§ Aim of the exercise
With no additions or omissions, print the listing that follows.

-- Records for this exercise follows --

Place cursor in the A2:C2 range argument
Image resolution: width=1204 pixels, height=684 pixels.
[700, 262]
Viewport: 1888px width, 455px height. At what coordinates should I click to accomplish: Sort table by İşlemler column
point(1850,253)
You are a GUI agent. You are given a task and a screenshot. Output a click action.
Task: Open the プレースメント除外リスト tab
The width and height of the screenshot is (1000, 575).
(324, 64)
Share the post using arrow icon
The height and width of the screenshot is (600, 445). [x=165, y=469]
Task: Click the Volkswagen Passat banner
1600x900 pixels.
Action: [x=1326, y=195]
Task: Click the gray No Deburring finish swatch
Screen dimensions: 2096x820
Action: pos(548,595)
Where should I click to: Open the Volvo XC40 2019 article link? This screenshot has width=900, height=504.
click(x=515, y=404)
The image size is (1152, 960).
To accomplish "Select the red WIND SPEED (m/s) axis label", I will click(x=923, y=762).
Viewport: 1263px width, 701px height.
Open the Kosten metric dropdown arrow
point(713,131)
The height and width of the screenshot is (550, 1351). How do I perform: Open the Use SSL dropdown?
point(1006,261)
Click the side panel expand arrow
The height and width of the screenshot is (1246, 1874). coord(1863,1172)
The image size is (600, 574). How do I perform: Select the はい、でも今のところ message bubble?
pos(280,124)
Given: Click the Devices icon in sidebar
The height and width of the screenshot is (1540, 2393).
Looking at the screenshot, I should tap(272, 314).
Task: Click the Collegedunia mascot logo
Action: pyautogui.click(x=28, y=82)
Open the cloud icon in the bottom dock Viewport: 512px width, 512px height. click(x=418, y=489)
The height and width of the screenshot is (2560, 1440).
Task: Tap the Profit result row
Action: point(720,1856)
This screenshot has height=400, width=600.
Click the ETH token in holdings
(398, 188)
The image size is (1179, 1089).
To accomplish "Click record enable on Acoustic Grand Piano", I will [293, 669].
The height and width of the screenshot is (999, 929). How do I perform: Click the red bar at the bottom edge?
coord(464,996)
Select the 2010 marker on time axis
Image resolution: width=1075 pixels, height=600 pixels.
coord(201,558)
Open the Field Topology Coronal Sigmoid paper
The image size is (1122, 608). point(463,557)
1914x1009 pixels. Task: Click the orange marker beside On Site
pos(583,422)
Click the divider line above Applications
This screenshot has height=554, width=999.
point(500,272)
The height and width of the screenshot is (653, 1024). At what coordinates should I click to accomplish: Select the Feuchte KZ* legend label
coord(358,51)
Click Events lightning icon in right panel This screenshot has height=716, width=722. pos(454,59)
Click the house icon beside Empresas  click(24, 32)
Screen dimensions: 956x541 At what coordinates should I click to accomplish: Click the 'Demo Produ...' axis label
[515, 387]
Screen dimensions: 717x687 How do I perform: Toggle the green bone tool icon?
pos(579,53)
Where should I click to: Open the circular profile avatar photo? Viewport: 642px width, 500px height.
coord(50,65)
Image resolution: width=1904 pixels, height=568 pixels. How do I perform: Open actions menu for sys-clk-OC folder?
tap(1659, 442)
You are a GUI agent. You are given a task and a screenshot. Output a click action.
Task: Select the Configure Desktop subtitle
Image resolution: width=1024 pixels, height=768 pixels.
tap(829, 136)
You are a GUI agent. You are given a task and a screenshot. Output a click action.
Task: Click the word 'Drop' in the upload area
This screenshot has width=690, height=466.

-- Records for this exercise concluded --

§ Result of this exercise
Place cursor in the A2:C2 range argument
Image resolution: width=1204 pixels, height=684 pixels.
[700, 262]
Viewport: 1888px width, 455px height. At what coordinates should I click to accomplish: Sort table by İşlemler column
point(1850,253)
You are a GUI agent. You are given a task and a screenshot. Output a click action.
Task: Open the プレースメント除外リスト tab
The width and height of the screenshot is (1000, 575).
(324, 64)
Share the post using arrow icon
The height and width of the screenshot is (600, 445). [x=165, y=469]
Task: Click the Volkswagen Passat banner
1600x900 pixels.
Action: [x=1326, y=195]
Task: Click the gray No Deburring finish swatch
Screen dimensions: 2096x820
Action: pos(548,595)
Where should I click to: Open the Volvo XC40 2019 article link? This screenshot has width=900, height=504.
click(x=515, y=404)
The image size is (1152, 960).
To accomplish "Select the red WIND SPEED (m/s) axis label", I will click(x=923, y=762).
Viewport: 1263px width, 701px height.
Open the Kosten metric dropdown arrow
point(713,131)
The height and width of the screenshot is (550, 1351). How do I perform: Open the Use SSL dropdown?
point(1006,261)
Click the side panel expand arrow
The height and width of the screenshot is (1246, 1874). coord(1863,1172)
The image size is (600, 574). How do I perform: Select the はい、でも今のところ message bubble?
pos(280,124)
Given: Click the Devices icon in sidebar
The height and width of the screenshot is (1540, 2393).
Looking at the screenshot, I should tap(272, 314).
Task: Click the Collegedunia mascot logo
Action: pyautogui.click(x=28, y=82)
Open the cloud icon in the bottom dock Viewport: 512px width, 512px height. click(x=418, y=489)
The height and width of the screenshot is (2560, 1440).
Task: Tap the Profit result row
Action: point(720,1856)
This screenshot has height=400, width=600.
Click the ETH token in holdings
(398, 188)
The image size is (1179, 1089).
To accomplish "Click record enable on Acoustic Grand Piano", I will [293, 669].
The height and width of the screenshot is (999, 929). How do I perform: Click the red bar at the bottom edge?
coord(464,996)
Select the 2010 marker on time axis
Image resolution: width=1075 pixels, height=600 pixels.
coord(201,558)
Open the Field Topology Coronal Sigmoid paper
The image size is (1122, 608). point(463,557)
1914x1009 pixels. Task: Click the orange marker beside On Site
pos(583,422)
Click the divider line above Applications
This screenshot has height=554, width=999.
point(500,272)
The height and width of the screenshot is (653, 1024). At what coordinates should I click to accomplish: Select the Feuchte KZ* legend label
coord(358,51)
Click Events lightning icon in right panel This screenshot has height=716, width=722. pos(454,59)
Click the house icon beside Empresas  click(24, 32)
Screen dimensions: 956x541 At what coordinates should I click to accomplish: Click the 'Demo Produ...' axis label
[515, 387]
Screen dimensions: 717x687 How do I perform: Toggle the green bone tool icon?
pos(579,53)
Where should I click to: Open the circular profile avatar photo? Viewport: 642px width, 500px height.
coord(50,65)
Image resolution: width=1904 pixels, height=568 pixels. How do I perform: Open actions menu for sys-clk-OC folder?
tap(1659, 442)
You are a GUI agent. You are given a task and a screenshot. Output a click action.
Task: Select the Configure Desktop subtitle
Image resolution: width=1024 pixels, height=768 pixels.
tap(829, 136)
You are a GUI agent. You are given a task and a screenshot. Output a click action.
Task: Click the word 'Drop' in the upload area
This screenshot has width=690, height=466.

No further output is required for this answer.